* _Required action_: When you reach the line that holds "The height and width of the screenshot is (769, 1568).", start copying exactly and keep going through the final line of the data, leaving out pictures.

* _Collected data_:
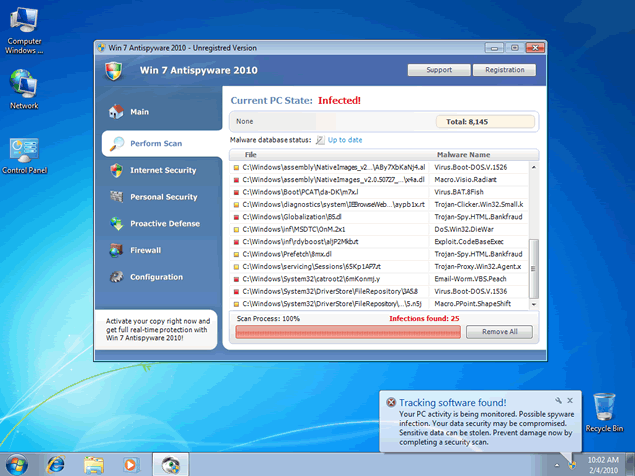The height and width of the screenshot is (476, 635).
Task: Click the Malware Name column header
Action: click(463, 155)
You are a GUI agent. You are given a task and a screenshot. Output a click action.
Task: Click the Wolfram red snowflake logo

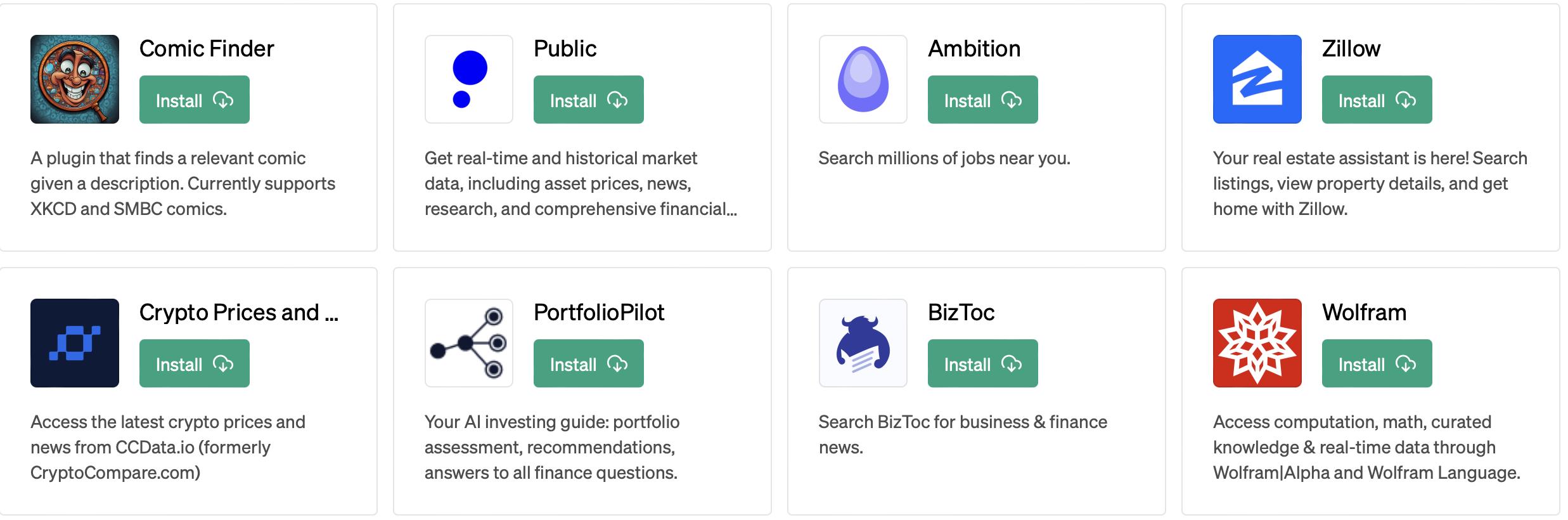[1257, 343]

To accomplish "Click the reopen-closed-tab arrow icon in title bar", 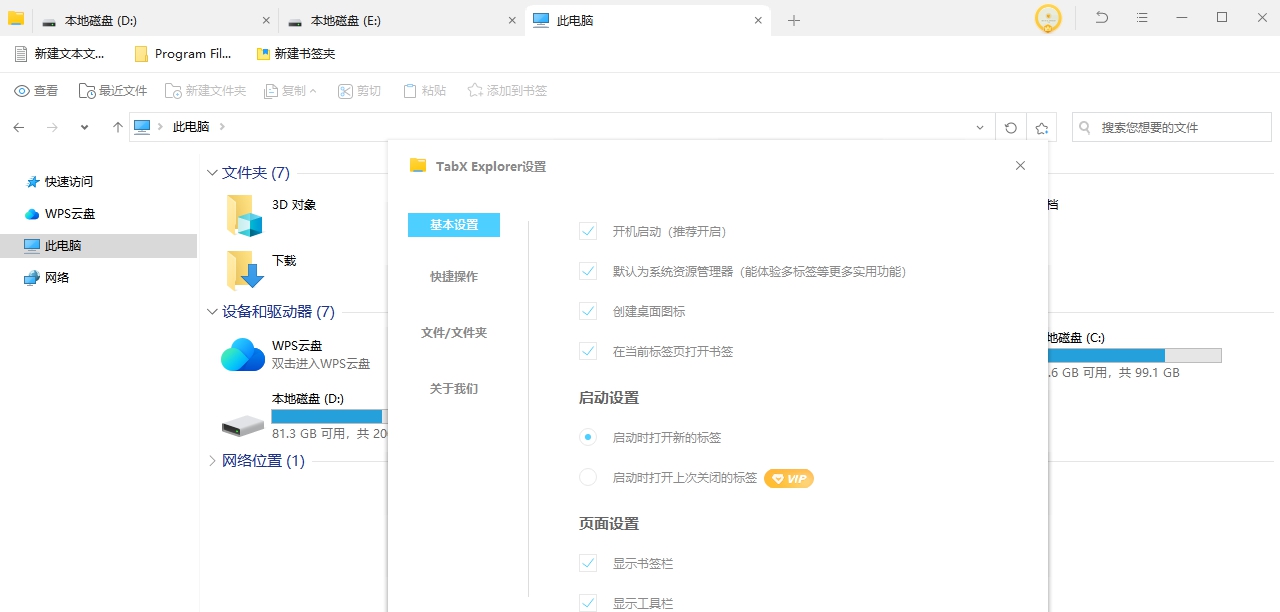I will click(x=1101, y=17).
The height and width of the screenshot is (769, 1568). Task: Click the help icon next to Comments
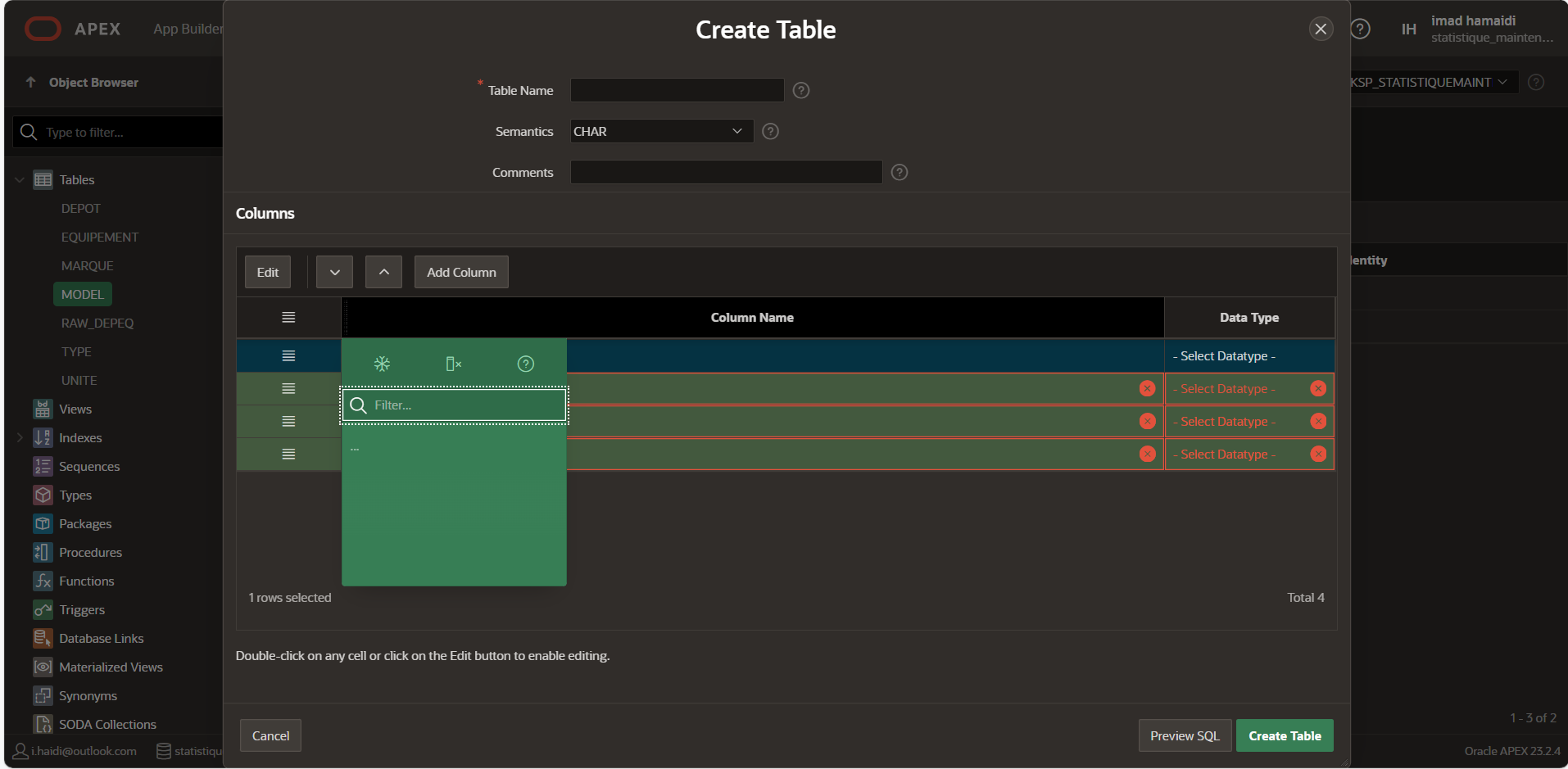899,173
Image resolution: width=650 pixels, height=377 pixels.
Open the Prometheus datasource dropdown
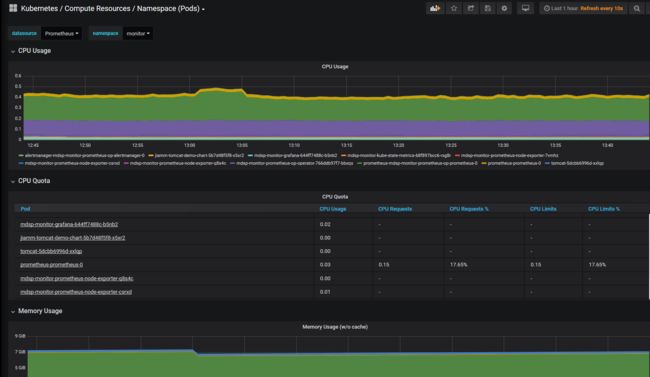point(61,34)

* _Solution to the exercise_:
The height and width of the screenshot is (769, 1568). Task: Click the help icon next to Comments
899,173
Image resolution: width=650 pixels, height=377 pixels.
Open the Prometheus datasource dropdown
point(61,34)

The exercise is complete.